Vanessa Lachey's Huge NCIS: Hawai'i Season 3 Twist Is Deeper Than Fans Think

 Contains spoilers for "NCIS: Hawai'i" Season 3, Episode 7 — "The Next Thousand"

One major truth of "NCIS: Hawai'i" is that it's not abnormal for Jane Tennant (Vanessa Lachey) to be in major trouble. But "The Next Thousand" puts her in a world of hurt when she finds herself dealing with a concussion in the field. Attempting to track down the truth about the death of a Marine who died under suspicious circumstances during a training exercise, Jane and her team go deep into the jungle. Along the way, she hits her head and gets concussed. She seeks help from a woman maintaining a hidden cabin among the vines. Eerie coincidences soon pile up until the woman tries to shoot Jane. She awakes with a start, realizing she'd hallucinated the entire incident — but noting that the woman closely resembled the way her mother looked on the day she abandoned her

Reality begins to mismatch in subtle ways before this big twist revelation, and according to director Daniela Ruah, that was all intentionally done. Speaking with TV Insider, the actor-director explained her thought process. "That world when [Jane] goes into the cabin, that's her perception of the world, and she hasn't seen herself in the mirror," she said. "So if you'll notice, she doesn't even have a cut on her head. But then when we come out and see that she's alone in the cabin, she does have a cut on her head because that's the reality and she can't see herself, so therefore she doesn't see the blood. Therefore it's not there in her world that she's creating in that moment."

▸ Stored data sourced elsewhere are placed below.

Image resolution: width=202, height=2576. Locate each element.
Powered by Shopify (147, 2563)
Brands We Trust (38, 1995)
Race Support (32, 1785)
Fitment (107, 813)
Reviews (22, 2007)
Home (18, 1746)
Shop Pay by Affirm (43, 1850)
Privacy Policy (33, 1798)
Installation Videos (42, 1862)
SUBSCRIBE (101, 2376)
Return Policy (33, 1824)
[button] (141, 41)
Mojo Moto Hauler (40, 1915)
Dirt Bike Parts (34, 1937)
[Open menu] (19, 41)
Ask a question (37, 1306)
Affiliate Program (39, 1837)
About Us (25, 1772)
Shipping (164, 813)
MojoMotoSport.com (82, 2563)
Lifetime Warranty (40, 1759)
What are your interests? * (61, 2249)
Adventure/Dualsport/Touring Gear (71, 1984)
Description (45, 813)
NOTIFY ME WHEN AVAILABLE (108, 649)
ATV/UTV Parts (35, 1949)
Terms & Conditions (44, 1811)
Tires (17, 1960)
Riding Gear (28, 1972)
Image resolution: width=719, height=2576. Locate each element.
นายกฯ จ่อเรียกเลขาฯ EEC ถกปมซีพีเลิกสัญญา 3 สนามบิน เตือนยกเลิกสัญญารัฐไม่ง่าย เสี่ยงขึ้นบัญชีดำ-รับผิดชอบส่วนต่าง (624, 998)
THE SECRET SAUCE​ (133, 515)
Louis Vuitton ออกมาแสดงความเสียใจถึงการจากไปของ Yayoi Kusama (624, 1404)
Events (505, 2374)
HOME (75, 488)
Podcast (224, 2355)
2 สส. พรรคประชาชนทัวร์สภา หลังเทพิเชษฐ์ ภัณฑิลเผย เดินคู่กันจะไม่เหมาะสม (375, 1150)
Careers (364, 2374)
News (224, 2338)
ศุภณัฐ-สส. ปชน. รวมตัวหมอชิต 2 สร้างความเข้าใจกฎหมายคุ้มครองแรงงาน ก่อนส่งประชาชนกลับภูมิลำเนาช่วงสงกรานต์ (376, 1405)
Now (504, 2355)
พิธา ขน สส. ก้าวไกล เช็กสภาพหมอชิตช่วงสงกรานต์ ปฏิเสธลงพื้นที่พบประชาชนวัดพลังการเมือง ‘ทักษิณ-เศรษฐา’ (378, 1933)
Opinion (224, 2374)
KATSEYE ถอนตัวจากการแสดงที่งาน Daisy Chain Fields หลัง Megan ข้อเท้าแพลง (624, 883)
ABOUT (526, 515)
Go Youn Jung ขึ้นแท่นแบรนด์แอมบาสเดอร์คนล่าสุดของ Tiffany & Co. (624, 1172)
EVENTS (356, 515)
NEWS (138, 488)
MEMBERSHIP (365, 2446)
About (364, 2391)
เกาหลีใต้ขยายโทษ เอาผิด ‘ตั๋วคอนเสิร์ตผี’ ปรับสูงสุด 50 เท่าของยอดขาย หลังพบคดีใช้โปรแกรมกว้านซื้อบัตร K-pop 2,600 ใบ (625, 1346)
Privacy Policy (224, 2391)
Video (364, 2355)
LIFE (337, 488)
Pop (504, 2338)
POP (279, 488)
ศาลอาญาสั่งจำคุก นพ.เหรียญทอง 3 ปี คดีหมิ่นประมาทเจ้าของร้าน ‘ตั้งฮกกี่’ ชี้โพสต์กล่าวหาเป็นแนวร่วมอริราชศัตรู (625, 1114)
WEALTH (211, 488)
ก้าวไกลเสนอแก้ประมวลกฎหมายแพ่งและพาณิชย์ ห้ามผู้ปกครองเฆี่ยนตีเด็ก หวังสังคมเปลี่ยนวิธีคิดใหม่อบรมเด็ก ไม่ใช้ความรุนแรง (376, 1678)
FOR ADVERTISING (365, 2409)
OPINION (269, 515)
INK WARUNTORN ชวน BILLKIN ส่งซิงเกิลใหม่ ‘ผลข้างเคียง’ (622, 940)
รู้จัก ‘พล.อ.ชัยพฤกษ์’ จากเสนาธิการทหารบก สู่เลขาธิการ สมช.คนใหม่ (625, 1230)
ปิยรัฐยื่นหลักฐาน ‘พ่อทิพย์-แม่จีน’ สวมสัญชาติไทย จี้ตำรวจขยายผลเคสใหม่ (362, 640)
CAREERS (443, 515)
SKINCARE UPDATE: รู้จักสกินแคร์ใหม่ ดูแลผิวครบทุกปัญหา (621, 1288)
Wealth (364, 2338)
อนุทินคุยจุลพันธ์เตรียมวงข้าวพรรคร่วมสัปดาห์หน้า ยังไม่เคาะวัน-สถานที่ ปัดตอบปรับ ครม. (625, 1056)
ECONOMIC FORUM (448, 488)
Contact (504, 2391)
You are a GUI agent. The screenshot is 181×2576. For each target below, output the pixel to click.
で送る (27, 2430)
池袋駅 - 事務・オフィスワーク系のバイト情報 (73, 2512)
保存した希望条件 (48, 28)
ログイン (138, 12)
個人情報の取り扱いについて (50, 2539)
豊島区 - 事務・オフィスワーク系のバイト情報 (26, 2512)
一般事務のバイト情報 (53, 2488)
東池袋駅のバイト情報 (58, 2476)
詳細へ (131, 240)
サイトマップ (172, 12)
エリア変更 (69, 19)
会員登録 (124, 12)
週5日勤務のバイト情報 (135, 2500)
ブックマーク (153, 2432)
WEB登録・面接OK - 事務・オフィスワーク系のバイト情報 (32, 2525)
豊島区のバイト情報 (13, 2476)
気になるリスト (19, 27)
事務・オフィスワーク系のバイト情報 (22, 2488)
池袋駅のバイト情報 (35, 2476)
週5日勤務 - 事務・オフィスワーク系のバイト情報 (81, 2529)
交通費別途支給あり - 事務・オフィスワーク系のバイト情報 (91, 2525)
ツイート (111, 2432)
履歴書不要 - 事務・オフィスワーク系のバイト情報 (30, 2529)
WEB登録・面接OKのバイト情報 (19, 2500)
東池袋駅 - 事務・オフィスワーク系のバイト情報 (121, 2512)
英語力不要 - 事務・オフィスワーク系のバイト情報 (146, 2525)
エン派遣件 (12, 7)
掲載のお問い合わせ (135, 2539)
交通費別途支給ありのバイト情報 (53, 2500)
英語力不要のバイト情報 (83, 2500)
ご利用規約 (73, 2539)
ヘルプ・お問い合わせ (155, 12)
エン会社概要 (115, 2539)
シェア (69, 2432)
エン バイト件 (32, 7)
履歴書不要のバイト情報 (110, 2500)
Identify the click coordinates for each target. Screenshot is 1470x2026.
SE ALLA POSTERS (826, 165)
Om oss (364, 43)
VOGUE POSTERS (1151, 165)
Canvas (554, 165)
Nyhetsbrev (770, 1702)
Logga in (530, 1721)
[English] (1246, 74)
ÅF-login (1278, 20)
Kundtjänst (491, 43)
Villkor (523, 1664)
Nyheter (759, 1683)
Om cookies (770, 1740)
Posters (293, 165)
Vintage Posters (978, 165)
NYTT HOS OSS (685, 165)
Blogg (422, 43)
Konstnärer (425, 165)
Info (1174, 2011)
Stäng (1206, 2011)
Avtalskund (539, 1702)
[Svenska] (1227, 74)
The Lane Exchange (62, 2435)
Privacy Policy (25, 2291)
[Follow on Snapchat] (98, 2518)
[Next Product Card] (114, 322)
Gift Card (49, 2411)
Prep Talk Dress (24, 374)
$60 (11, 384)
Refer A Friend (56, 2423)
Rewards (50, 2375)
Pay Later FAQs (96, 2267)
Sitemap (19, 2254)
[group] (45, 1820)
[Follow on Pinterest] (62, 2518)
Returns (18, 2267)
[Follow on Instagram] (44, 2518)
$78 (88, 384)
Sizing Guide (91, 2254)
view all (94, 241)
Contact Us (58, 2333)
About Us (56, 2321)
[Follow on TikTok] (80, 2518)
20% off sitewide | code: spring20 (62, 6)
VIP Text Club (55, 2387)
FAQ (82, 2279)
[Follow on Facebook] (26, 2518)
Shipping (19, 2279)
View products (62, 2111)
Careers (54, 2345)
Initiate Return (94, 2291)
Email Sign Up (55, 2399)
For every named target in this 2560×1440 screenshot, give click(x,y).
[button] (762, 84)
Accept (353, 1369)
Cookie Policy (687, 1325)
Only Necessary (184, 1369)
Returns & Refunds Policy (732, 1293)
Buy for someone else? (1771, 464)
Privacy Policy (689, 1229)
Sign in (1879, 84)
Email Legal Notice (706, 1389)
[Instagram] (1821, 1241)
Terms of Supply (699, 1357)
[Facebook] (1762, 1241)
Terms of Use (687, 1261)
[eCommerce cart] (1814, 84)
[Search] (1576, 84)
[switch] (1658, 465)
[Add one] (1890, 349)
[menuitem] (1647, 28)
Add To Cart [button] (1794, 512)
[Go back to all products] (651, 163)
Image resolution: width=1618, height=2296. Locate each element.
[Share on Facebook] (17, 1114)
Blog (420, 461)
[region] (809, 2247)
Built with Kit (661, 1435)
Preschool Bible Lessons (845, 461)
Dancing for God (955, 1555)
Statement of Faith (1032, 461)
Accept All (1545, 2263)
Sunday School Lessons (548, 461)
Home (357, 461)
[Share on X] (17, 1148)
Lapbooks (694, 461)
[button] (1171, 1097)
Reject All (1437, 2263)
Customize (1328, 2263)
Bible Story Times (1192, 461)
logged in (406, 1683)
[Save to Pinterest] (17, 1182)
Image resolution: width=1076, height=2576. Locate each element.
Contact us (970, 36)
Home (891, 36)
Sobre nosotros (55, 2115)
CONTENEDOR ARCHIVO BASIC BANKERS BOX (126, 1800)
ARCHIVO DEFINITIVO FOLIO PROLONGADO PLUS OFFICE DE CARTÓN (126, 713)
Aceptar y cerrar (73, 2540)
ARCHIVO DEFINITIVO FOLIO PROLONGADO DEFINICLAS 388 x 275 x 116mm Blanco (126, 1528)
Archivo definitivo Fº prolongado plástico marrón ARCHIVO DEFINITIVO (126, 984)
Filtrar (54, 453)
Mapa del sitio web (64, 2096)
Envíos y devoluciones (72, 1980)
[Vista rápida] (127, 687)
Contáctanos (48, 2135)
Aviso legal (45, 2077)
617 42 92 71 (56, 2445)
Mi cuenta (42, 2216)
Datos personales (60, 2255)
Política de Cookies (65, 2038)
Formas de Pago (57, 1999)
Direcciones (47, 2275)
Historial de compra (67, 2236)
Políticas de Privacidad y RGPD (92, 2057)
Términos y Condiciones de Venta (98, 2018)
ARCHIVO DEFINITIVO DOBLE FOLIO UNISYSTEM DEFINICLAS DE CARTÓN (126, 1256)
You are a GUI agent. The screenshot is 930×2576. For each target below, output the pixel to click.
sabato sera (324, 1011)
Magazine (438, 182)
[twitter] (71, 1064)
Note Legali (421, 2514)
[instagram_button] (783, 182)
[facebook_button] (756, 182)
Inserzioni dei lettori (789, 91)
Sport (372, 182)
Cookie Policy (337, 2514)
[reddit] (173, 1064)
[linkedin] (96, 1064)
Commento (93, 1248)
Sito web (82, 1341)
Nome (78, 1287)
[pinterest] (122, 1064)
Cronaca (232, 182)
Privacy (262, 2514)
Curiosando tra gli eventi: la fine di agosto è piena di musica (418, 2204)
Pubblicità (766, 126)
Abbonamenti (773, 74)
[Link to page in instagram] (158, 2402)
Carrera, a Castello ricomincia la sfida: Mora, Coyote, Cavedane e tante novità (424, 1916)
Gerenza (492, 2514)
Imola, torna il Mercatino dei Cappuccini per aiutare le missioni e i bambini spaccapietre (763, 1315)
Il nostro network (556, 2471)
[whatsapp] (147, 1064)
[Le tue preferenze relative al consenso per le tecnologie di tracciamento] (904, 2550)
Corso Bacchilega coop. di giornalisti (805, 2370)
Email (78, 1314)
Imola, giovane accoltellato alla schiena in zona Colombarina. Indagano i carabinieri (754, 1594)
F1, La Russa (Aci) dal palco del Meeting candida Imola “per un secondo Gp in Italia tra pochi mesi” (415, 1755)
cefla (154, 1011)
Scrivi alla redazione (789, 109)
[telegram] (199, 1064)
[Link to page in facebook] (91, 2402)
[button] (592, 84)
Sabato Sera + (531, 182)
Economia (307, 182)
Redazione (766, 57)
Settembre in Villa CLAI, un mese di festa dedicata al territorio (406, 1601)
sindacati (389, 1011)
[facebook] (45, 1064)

Ruah indicated that keeping that balance between reality and unreality anchored in Jane's feelings was crucial to the success of "The Next Thousand."

Daniela Ruah tried to keep viewers guessing

Daniela Ruah decided that keeping audiences credibly guessing throughout "The Next Thousand" was crucial to the episode's success. If Jane Tennant doesn't know what's real and what's an illusion, then the audience won't, either. "It was a fine line between tipping your hand too soon and making it so weird that the audience would be like, 'This doesn't seem right. This is probably a flashback, or this is probably something in our head,'" Ruah noted. She added that the key was progressively ramping up the episode's strangeness.

But it was equally important that Jane's vision also inform the viewer of who she is at her core. The discussion surrounding the look and tenor of the portrayal of Jane's hallucination of her mother was intensive, according to Ruah, as they wanted to be quite careful in how they portrayed the hallucination. "It's really, really important, the sense of, maybe her mother saw her as a bother, and so that's how she perceived this woman who opens the door and she's like, 'I don't want you here. I want you to leave,'" Ruah told TV Insider. Jane's belief that she might have been a burden and an irritation to her mother connects neatly with her feelings of abandonment, adding extra resonance to the episode.

Ultimately, that long, strange hallucination might go down in history as one of Jane Tennant's best moments on "NCIS: Hawai'i," and definitely a reason for fans to praise the character's strength. However, time will tell if it leads her back to her mother.